» How to complete this task:
Your response should be the lines from the one containing "Política de Privacidad (887, 1979)" through the end of the material, copied exactly and with nothing added.

# # # # #

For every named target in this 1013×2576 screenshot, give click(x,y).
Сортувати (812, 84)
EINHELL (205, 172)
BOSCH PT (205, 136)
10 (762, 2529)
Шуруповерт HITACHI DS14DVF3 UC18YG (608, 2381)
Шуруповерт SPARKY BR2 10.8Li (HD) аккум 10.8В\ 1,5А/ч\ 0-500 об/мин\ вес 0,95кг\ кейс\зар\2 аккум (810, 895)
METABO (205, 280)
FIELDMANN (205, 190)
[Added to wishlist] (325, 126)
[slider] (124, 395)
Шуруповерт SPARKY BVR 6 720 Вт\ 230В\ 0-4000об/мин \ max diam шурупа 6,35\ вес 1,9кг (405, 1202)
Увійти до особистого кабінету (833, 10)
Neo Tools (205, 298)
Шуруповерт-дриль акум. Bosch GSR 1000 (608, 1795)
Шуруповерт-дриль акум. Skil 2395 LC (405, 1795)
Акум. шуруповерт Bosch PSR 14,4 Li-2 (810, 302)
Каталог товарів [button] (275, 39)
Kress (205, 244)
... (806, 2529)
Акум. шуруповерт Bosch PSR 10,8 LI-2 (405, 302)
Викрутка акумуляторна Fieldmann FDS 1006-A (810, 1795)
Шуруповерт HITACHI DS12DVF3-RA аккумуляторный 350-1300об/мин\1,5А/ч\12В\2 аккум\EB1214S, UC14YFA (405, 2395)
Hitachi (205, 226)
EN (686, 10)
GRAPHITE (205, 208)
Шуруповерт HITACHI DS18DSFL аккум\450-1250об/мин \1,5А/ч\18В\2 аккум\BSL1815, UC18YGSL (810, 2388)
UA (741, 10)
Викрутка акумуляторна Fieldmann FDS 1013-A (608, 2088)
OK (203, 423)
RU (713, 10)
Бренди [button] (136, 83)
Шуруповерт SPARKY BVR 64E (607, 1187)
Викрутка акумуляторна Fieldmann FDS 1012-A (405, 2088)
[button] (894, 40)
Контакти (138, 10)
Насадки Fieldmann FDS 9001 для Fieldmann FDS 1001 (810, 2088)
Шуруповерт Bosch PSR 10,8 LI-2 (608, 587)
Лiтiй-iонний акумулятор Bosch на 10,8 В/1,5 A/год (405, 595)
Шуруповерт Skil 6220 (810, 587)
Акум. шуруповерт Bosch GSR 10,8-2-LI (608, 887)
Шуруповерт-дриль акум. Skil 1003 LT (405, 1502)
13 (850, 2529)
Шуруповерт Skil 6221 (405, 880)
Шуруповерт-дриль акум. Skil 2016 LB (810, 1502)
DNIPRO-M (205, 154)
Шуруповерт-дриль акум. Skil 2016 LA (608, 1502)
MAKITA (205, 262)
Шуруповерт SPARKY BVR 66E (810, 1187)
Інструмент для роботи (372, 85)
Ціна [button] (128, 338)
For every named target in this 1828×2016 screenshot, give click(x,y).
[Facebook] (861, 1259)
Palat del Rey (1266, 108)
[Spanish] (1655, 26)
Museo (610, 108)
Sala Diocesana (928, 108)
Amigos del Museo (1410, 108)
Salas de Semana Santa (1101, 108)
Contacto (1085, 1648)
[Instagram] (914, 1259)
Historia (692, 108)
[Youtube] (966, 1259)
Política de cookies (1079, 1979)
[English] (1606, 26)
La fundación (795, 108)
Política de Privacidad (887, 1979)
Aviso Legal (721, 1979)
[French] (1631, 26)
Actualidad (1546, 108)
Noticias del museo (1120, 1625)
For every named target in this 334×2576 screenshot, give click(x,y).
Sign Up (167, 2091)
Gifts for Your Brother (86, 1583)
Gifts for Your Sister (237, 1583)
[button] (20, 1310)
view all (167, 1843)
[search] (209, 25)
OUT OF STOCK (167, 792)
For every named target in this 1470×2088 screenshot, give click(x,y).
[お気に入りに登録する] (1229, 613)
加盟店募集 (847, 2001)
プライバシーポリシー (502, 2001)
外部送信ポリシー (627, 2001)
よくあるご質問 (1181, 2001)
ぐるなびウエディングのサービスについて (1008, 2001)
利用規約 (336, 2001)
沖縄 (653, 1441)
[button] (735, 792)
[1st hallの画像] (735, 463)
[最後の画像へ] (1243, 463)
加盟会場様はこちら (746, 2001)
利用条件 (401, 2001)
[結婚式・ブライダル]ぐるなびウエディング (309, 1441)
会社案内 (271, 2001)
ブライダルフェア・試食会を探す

# # # # #

» Completed exercise:
Política de Privacidad (887, 1979)
Aviso Legal (721, 1979)
[French] (1631, 26)
Actualidad (1546, 108)
Noticias del museo (1120, 1625)
For every named target in this 334×2576 screenshot, give click(x,y).
Sign Up (167, 2091)
Gifts for Your Brother (86, 1583)
Gifts for Your Sister (237, 1583)
[button] (20, 1310)
view all (167, 1843)
[search] (209, 25)
OUT OF STOCK (167, 792)
For every named target in this 1470×2088 screenshot, give click(x,y).
[お気に入りに登録する] (1229, 613)
加盟店募集 (847, 2001)
プライバシーポリシー (502, 2001)
外部送信ポリシー (627, 2001)
よくあるご質問 (1181, 2001)
ぐるなびウエディングのサービスについて (1008, 2001)
利用規約 (336, 2001)
沖縄 (653, 1441)
[button] (735, 792)
[1st hallの画像] (735, 463)
[最後の画像へ] (1243, 463)
加盟会場様はこちら (746, 2001)
利用条件 (401, 2001)
[結婚式・ブライダル]ぐるなびウエディング (309, 1441)
会社案内 (271, 2001)
ブライダルフェア・試食会を探す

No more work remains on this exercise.